(Text shown Opens)

The Health Benefits of Gymnema Sylvestre

Promotes Healthy Blood Sugar and Reduces Sugar Cravings

Gymnema sylvestre leaves and powder

 Subrata Dutta / iStock / Getty Images

Gymnema (Gymnema sylvestre) is a plant in the Apocynaceae family, well known in Ayurvedic medicine for its medicinal purposes. The plant is a perennial woody vine that is found in tropical regions of India, Africa, and Australia. Gymnema is a climbing plant with elongated, oval leaves that have soft hairs on the top surface. The plant has small, yellow flowers that are produced throughout the year.

The Hindi term for G. sylvestre is gurmar, which is translated as sugar destroyer. This is because Gymnema sylvestre leaves contain gymnemic acids, which are major bioactive ingredients that act to suppress the taste of sugar, by interacting with taste receptors on the tongue. This suppression of sugar taste is temporary, and it has been found to be useful in treating diabetes, particularly in Ayurvedic practice.

Another reason that G. sylvestre is considered a sugar destroyer is because it is thought to inhibit sugar absorption in the body, thus, the plant has appeared in many research studies, evaluating its effectiveness for the treatment of weight loss and diabetes in Western medicine as well as in India.

(Text shown Closes)
(Extracted records Opens)

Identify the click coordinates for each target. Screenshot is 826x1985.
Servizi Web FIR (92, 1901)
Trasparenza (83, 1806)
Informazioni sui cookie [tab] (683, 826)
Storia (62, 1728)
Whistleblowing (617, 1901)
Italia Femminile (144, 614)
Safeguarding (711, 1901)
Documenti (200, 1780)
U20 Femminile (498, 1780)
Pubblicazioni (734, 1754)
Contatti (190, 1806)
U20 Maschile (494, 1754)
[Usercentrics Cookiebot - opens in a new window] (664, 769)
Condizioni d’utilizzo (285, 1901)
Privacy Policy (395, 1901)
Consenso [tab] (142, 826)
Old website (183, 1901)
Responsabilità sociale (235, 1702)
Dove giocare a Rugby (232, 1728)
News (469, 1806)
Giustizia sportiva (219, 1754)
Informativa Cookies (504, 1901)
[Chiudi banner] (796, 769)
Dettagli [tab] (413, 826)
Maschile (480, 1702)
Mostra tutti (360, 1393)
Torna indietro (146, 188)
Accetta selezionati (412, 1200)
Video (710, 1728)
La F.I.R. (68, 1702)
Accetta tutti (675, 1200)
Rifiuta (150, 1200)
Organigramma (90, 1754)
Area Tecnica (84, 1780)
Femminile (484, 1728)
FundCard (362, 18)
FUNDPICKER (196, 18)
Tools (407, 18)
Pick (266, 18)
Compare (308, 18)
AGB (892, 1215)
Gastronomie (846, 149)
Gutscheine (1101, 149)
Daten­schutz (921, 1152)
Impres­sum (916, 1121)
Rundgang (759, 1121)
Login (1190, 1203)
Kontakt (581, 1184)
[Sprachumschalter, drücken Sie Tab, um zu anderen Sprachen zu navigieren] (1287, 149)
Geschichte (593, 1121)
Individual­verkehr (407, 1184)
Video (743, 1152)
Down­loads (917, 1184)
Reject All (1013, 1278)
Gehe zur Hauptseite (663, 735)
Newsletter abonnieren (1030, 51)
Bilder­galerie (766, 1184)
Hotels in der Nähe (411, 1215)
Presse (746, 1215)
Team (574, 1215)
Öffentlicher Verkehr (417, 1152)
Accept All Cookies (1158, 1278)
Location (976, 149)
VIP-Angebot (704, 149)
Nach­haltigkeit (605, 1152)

(Extracted records Closes)

# Exercise set
1. Using the Gymnema sylvestre text, decide whether each statement agrees with it. Answer yes or no, and quote the deciding words. (a) The plant grows in tropical regions of South America. (b) The suppression of sugar taste is temporary. (c) The plant's flowers are small and white.
2. From the Gymnema sylvestre text, copy the stretch from "Gymnema sylvestre leaves and" through "throughout the year.".

# Expected results
1.
(a) No: "found in tropical regions of India, Africa, and Australia"
(b) Yes: "This suppression of sugar taste is temporary"
(c) No: "The plant has small, yellow flowers"

2.
Gymnema sylvestre leaves and powder

 Subrata Dutta / iStock / Getty Images

Gymnema (Gymnema sylvestre) is a plant in the Apocynaceae family, well known in Ayurvedic medicine for its medicinal purposes. The plant is a perennial woody vine that is found in tropical regions of India, Africa, and Australia. Gymnema is a climbing plant with elongated, oval leaves that have soft hairs on the top surface. The plant has small, yellow flowers that are produced throughout the year.